Randy and the gang were on TV first thing this morning. Al and I will attend the band rehearsal this afternoon, in which EVERYONE must audition. (I think I'll sit way in the back). The concert is tomorrow and the second concert is Sunday afternoon.
Saturday morning we're all headed to the mountains to see the wildflower explosion. The desert has received more rain than ever, and flowers are blooming that haven't bloomed in 200 years. Songwriter and all around good guy Jim Pipkin is organizing the expedition. The only bad part is that upon Jim's insistance we all have to get up at dawn. I didn't know musicians did that.

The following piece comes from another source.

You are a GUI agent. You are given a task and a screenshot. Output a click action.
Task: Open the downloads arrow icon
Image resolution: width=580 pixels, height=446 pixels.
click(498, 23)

Hundreds of people are having a great time this week-end and there's one man who remains behind the scenes who is largely responsible. Bob Zucker from Acoustic Music Arizona decided to make this weekend happen and his energy is making a lot of people smile.
Say... do you have a question for Randy Sparks, Clarence Treat, or any of the Minstrels? If you do, e-mail Al at firstname.lastname@example.org. Al and I will take the questions to the group - they'll love it.
Amongst the cactus, and the mountains, and the sunshine life isn't so bad today.